How many lines of the records contain the string "Task"? Reply with the number alone.

▸ **Excerpt from a dataset**:
%%

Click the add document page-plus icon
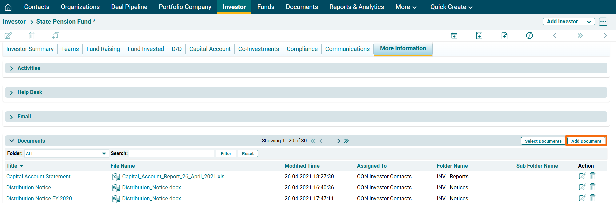Viewport: 616px width, 203px height. coord(504,35)
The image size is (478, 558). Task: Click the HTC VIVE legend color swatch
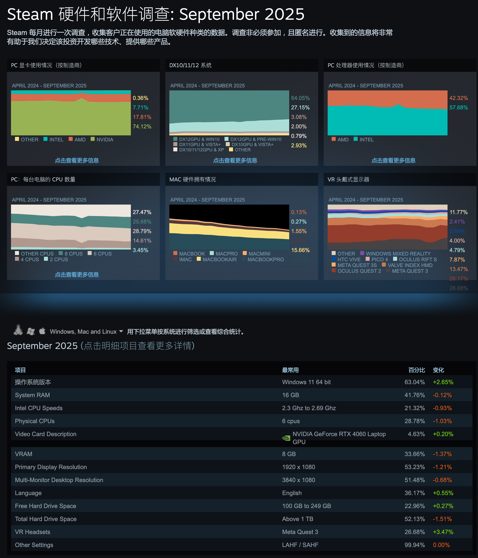click(x=334, y=259)
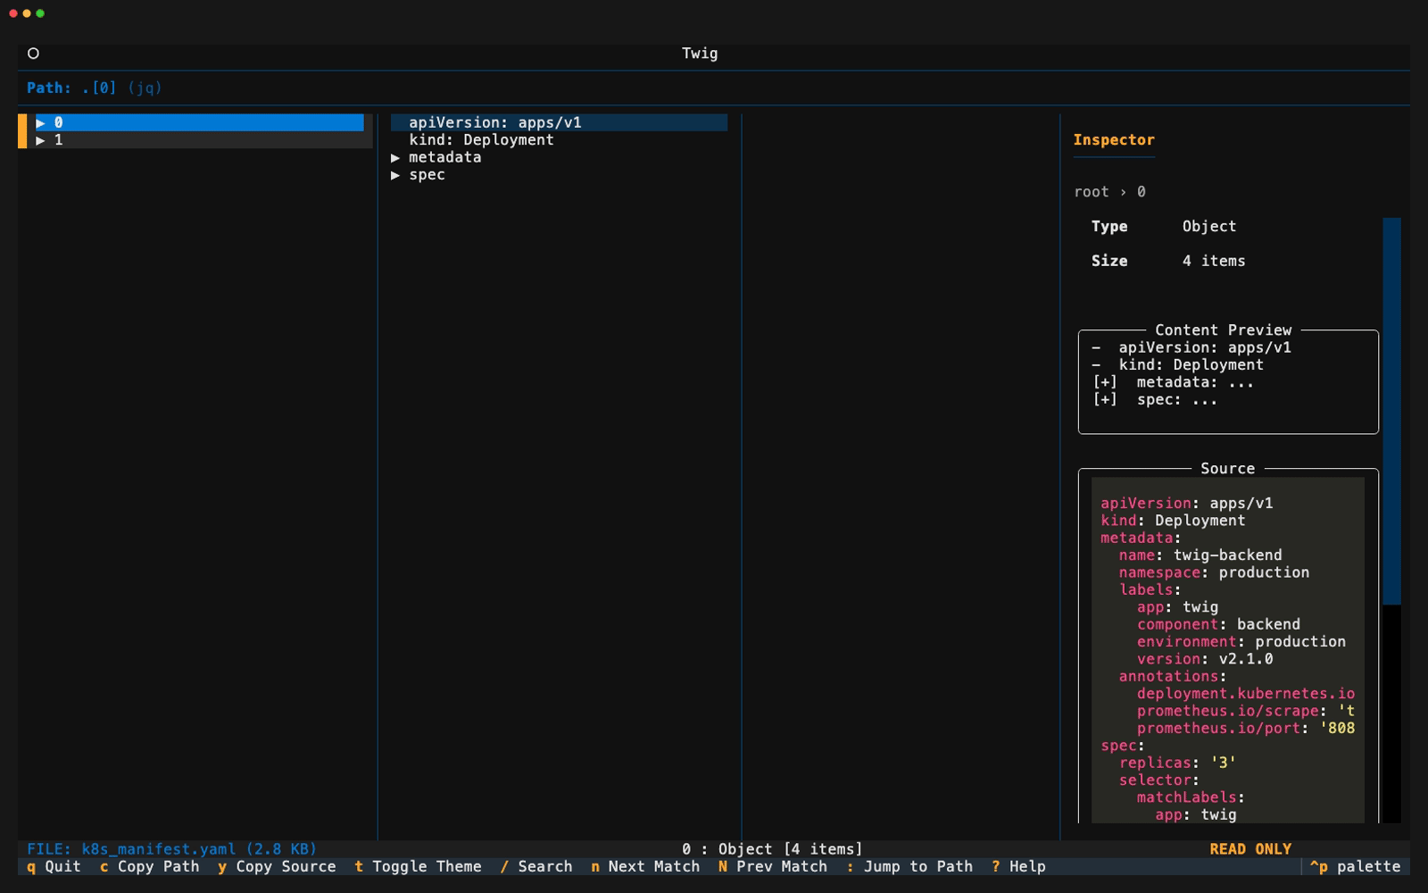This screenshot has width=1428, height=893.
Task: Click the Inspector panel scrollbar
Action: click(1389, 402)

%%

▸ **Finished answer**: 2